___ Extract to read
Parslet
I would like to introduce to you parslet gem. Parslet is a small library for “constructing parsers in PEG (Parsing Expression Grammar) fashion”. The example below is a tutorial for this powerful library and an actual example how it was used by me in the past in a production system.
The idea
Imagine that you have a web application that stores data about books. And let’s say that you want to use Elasticsearch as a search engine. You want to give users the ability to search the books by title and the year of publication. For doing that the JS code in client side compiles a query String from the filters defined by a user. This query String is send to the server where it is converted to a Ruby Hash. The Hash is consumed by the Ruby client for Elasticsearch.
The query format
We need an idea how the query String would look like. I would do it like so: the field name is the part before :
character. After it the searched value for the field is placed.
For seperating multiple subqueries we will use ,,
. When looking for date ranges let’s use __
as the the range boundary.
This table describes what we want:
Query string | Description |
---|---|
titile:foo | Search for books with “foo” in the title |
year:1954 | Search for books published in 1954 |
year:__1956 | Search for books published before or in 1956 |
year:1954__ | Search for books published after or in 1954 |
year:1954__1956 | Search for books published between 1954 and 1956 |
title:foo,,year:__1956 | Search for books with “foo” in the title and published before or in 1956 |
Elasticsearch
The Ruby client for Elasticsearch has the method search
which accepts a Hash that represents the DSL used by the engine.
______
___ Provided data
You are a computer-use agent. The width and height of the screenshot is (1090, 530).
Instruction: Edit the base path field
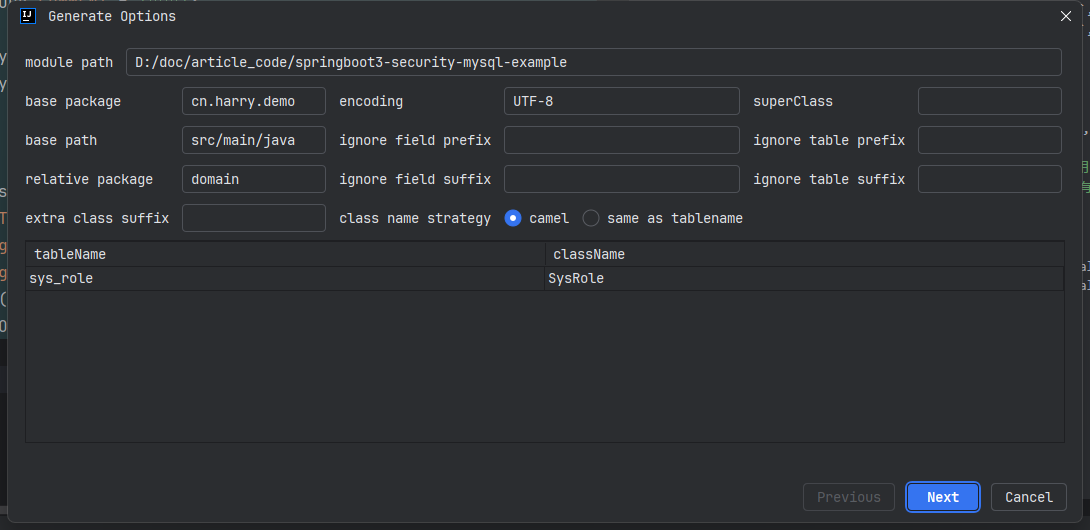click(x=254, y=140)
______
___ Provided data
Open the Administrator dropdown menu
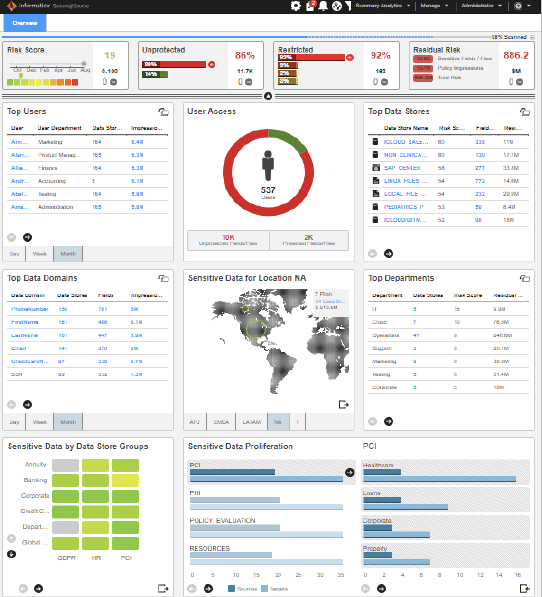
______
___ Provided data
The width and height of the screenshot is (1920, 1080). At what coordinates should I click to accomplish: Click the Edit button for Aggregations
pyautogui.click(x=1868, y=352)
______
## Problems to solve
[1] Answer these questions from the Parslet tutorial:
(a) Which search engine does the book application use?
(b) Which characters separate multiple subqueries in the query format?
(c) What is the name of the Ruby client method that accepts a Hash representing the engine's DSL?
[2] Reproduce word for word the stretch of the Parslet tutorial from "This table describes" through "by the engine.".

## Replies
[1]
(a) Elasticsearch
(b) ,,
(c) search

[2]
This table describes what we want:
Query string | Description |
---|---|
titile:foo | Search for books with “foo” in the title |
year:1954 | Search for books published in 1954 |
year:__1956 | Search for books published before or in 1956 |
year:1954__ | Search for books published after or in 1954 |
year:1954__1956 | Search for books published between 1954 and 1956 |
title:foo,,year:__1956 | Search for books with “foo” in the title and published before or in 1956 |
Elasticsearch
The Ruby client for Elasticsearch has the method search
which accepts a Hash that represents the DSL used by the engine.